[The librettist for Bellini's Norma was the poet Felice Romani. He based his libretto on Alexandre Soumet's play Norma. The following article traces some of the deeper sources for this work. - NMR]
While the immediate source for Bellini's opera Norma, was Alexandre Soumet's 1831 Norma, a tragedy in five acts and in verse, its roots go back to the Greek myth of Medea. Medea was a priestess of the moon-goddess in Colchis in Asia Minor. She fell in love with Jason, helped him win the Golden Fleece, and bore him two sons before he left her for Glauce (or Creusa), the daughter of King Creon. Unlike Norma, Medea did cut the throats of her children, and she fled from Corinth to Athens. There she married Aegeus but got into trouble when she tried to poison Theseus. Elements of her story were used in operas by several different French composers. Romani wrote the libretto for Mayr's 1813 Medea in Corinto. That opera was very popular and provided Giuditta Pastawith one of her greatest roles.
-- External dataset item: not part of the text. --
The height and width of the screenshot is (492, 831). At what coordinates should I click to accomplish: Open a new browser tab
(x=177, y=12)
The German Velléda was mentioned by Tacitus as a hermit prophetess who supported rebellion against the Romans. Chateaubriand placed her in Gaul in his 1809 opera Les martyrs about a Gallic priestess. A chorus of bards sings of cutting the mistletoe from a Druid oak with a golden sickle; there is a sacred dead tree called Irminsul in the forest, Velléda falls in love with and seduces a Roman soldier, Eudore, who is a Christian. She then cries rape and calls for the Gauls to revolt against the Romans. During the battle she repents, confesses her guilt and cuts her own throat with her golden sickle.
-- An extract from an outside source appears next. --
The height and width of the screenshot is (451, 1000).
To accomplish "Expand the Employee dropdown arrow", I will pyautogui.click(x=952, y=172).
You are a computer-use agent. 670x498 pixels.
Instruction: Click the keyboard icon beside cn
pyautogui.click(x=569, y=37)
In 1821 Romani wrote La Sacerdotess d'Irminsul. for the composer Pacini. It takes place in Saxony in the year 772. (It was there that Charlemagne destroyed the most famous of the historical Irminsul pillars.) Much of it foreshadowed Norma; a pagan priestess falls for a general in Charlemagne's army. However, it ends happily with Norma's conversion to Christianity and marriage to her general.
All of the above elements were brought together in Soumet's Norma. Romani, as ever ready to seize upon the latest success from Paris, adapted it to produce the Norma we know today. Soumet's Clothilde is a Christian and tells Norma's children about her religion. Orovèso is simply a Gaul, not Norma's father. While the set features the oak of Irminsul (now moved from Germany to Gaul) and a Druid altar, there is no cutting of the mistletoe or any other Druid ceremony. Norma's children have speaking parts and the dream given to Pollione in Norma is that of one of these children.
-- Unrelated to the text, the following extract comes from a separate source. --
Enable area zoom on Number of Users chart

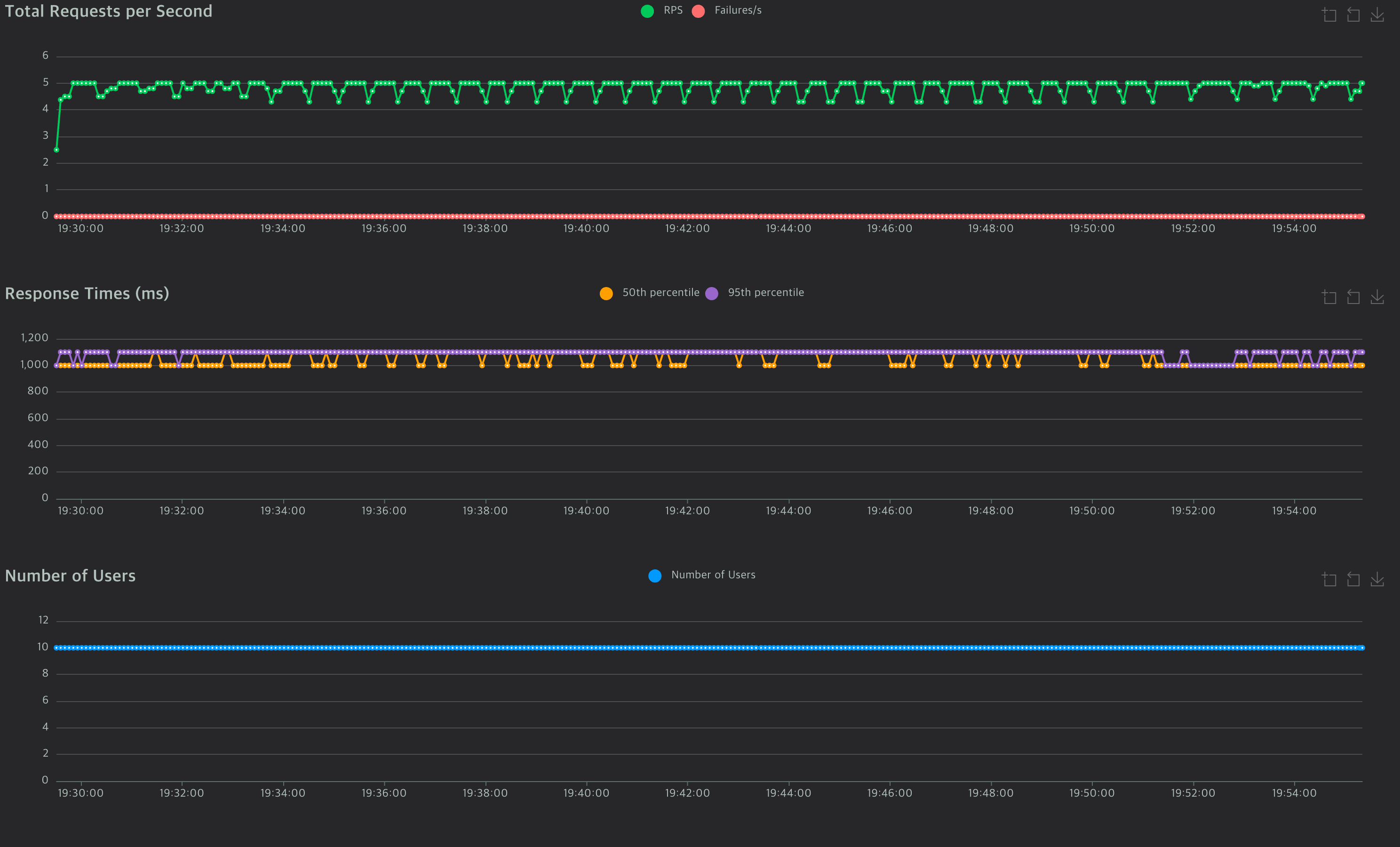pos(1329,579)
Norma was a prisoner in Rome for three years and considers it her second home. She has made it possible for Pollion to function by keeping the Gauls peaceful and continually reminds him of that fact. He has promised to take her and the children back to Rome with him, but while he acknowledges his debt to her, he becomes repulsed by her fanatical attentions. He considers abandoning her for a young priestess, Adalgise. When he refuses to take Norma to Rome, she swears vengeance, threatening to kill herself and her children, but can not go through with it.
Romani kept most of the elements of Soumet's story but removed the references to Christianity and Norma's mad scene.
Bellini's Norma is usually set in 50 BC, soon after Caesar's conquest of Gaul, the earlier versions of the story would have had to be set about AD 50, since a least one of the characters is a Christian.
Alexandre Soumet (1786-1845) was a poet and author of plays. He was elected to the Academie Francaise in 1824. A poem, Jeanne d'Arc, was published at the expense of the state. He was librarian at the palace of Saint-Cloud and of Rambouillet under the Restoration, then of the Compiègne under Louis-Philippe. He was a strong supporter of Victor Hugo and the Romantic Movement.